Addressing the origin question, the inner loops of the 32-bit code seem to be due toPeter Kankowski, and the authors seem to have also had some exchange with Intel regarding load-balancing among the threads. AMD also has a version where they talk about increasing the number of instruction streams. Paul Hsieh offers a few suggestions including one he forwards about only checking the loop exit condition every few iterations and backtracking on loop exit.The 32-bit code was my starting point; I translated it into 64-bit code, restructured the inner loops somewhat to get better latency or throughput or to increase the number of instruction streams.Also added more exit points than the original to avoid redundant calculations.

It's only a binary benchmark because although it only needs the freeware fasm to assemble, it requires some Microsoft DLLs that only seem to come as part of rather large downloads to link. Instructions for building the benchmark are included in the README.TXT file if that is the user's preference, however.

The DirectX is there to enable fast drawing of the Mandelbrot set images, this was present in the 32-bit version that I adapted and it seems to work OK except that it doesn't draw the images correctly in portrait mode for some reason.I don't know whether that is a bug in the code (it also happens in the 32-bit version) or if there are some software layers involved that aren't communicating with each other properly. When running the benchmarks from the slowest to the fastest you can see the difference in rendering speeds -- the faster ones seem to definitely have places to go and people to see, at least on my machine.

Thank you for taking the time to comment on my benchmark and please don't hesitate to ask for any further c larifications. -- Xorpd!

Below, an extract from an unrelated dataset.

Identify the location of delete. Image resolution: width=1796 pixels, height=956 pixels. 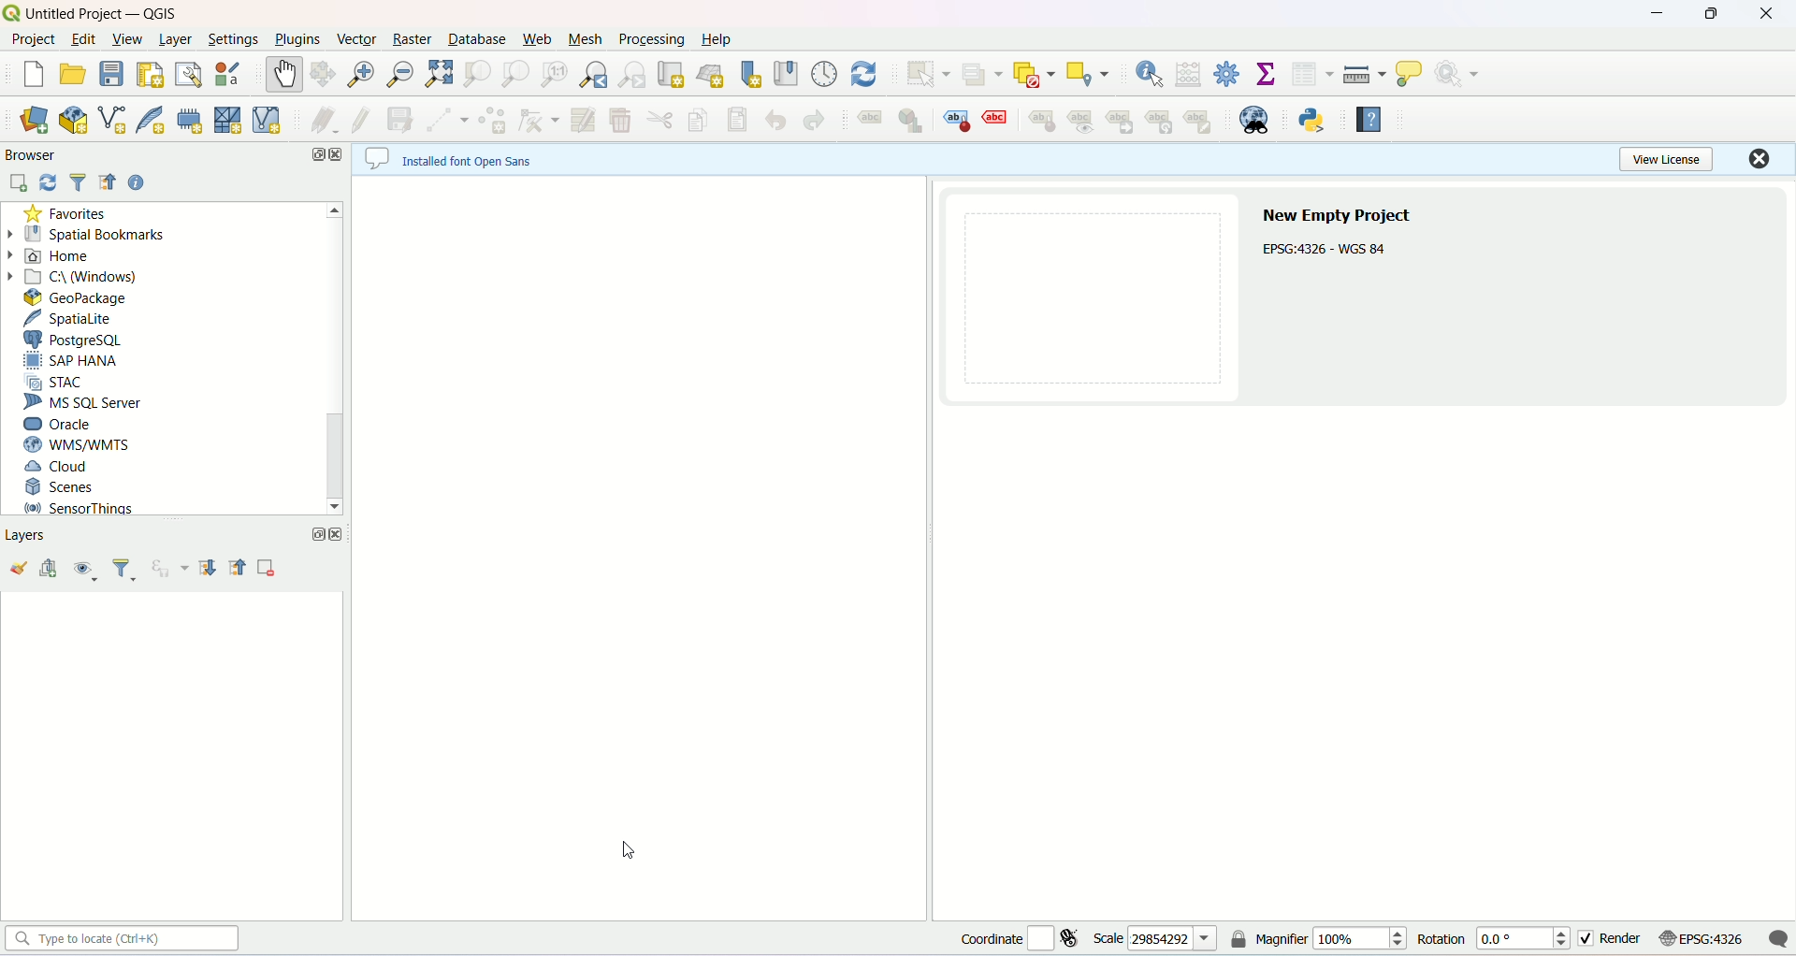
(621, 115).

I can say from my personal experience that 64-bit code is always a bit slower unless it directly benefits from larger address space, 64-bit integer math or on Netburst CPUs from MSVC2005 compiler using SSE/SSE2 instead of FPU math.

Again, from my experience, same code tends to perform anywhere between 5% and 15% slower. This is mostly due to reduced instruction decoding bandwidth because of additional instruction prefixes needed to access additional 8 GPR and XMM registers.

So unless your code does not belong into above mentioned categories which actually benefit from going to x64, then you can consider yourself lucky if your 64-bit code slowness percentage is measured using only a single digit.

My personal results:

6.17 clocks per element for 32-bit assembler
6.57 clocks per element for 64-bit assembler
6.71 clocks per element for 32-bit C compiled with Intel Compiler
7.28 clocks per element for 64-bit C compiled with Intel Compiler

As you can see, even Intel Compiler can't avoid the slowdown I am mentioning. Of course, this will become visible to you only when you already have highly optimized piece of code like this one I have here.